Then install a second distro.

Do not re-format Home or boot. Swap is shared with all distros.

Create a new root for your next distro. Make boot disks.



Actually, using the same account name is no problem, using the same home directory is.
<OT>
Makes me think - if directory /foo is owned by user AJ, with uid 2, and the partition containing directory /foo is mounted by another system, where Miranda has pid 2, is the directory then effectively owned by Miranda or is it protected otherwise?
</OT>

Anyway,  share /home and /boot, and if you want some other directories used by all distros make a partition for those too. Swap should of course be shared. /, /usr, /var, /etc, /bin, /sbin, dev and all those are best kept apart, they'll probably conflict, and are sure to cause confusion. Do remeber though that /tmp should be sharable.

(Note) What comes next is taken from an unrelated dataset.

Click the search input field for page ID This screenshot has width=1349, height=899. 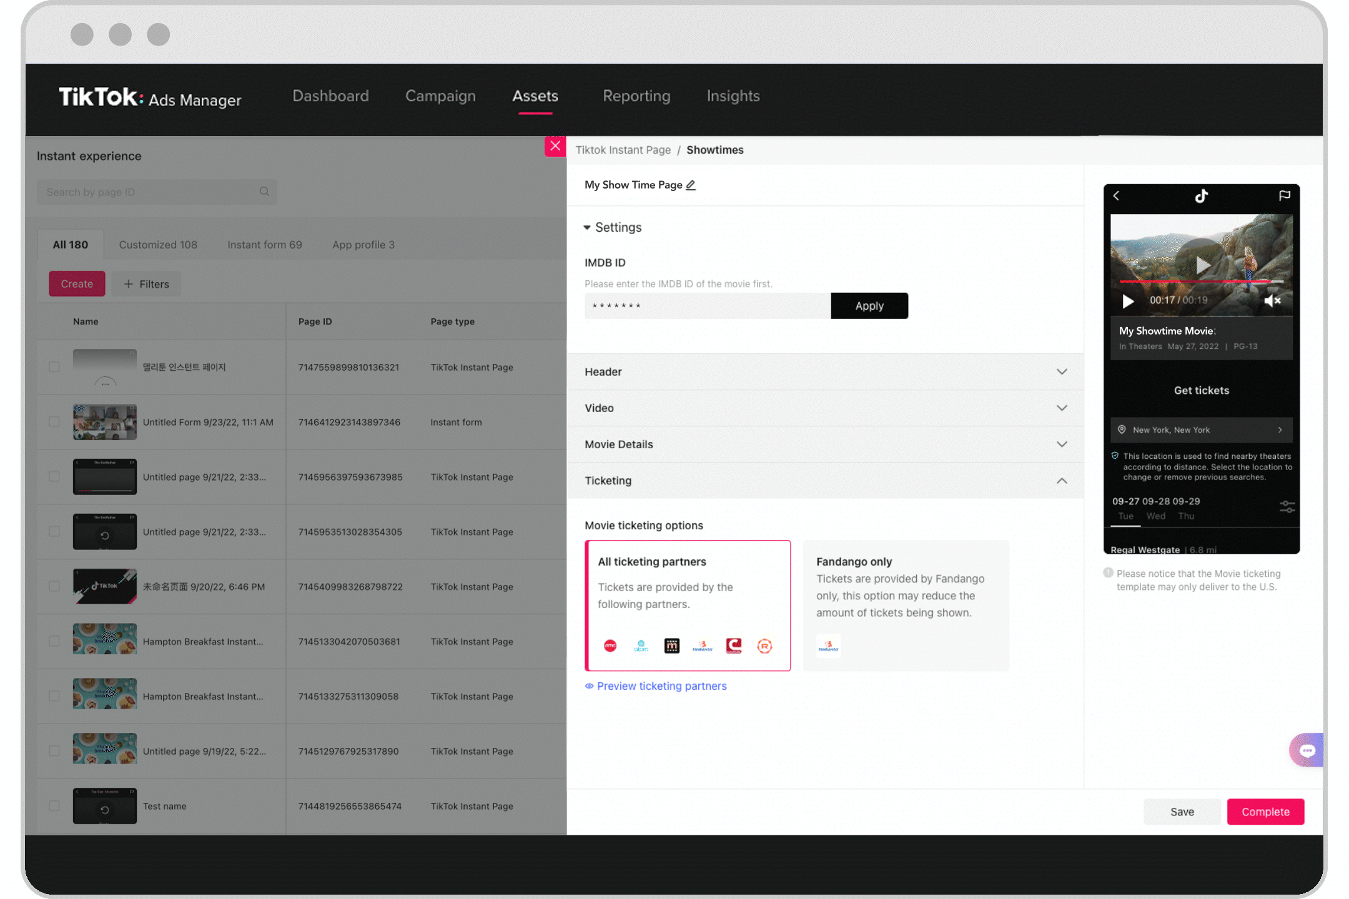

I'd do a 4/4/8/4 split (or something close), with 4 for Win. 4 for secondary distro, 8 for primary distro, and 4 for shared disks (between the distros - fat disks are hell). But that's just me ofcourse. Those parts could be sub-divided in partitions.

Win should be installed first. Fdisk can be used for creating partitions after that, if you want.
I'd put /boot on a primary partition, as well as windows. The rest can be put on logical drives on an extended partition (with 1 primary partition to spare. Use it for a / if you want to).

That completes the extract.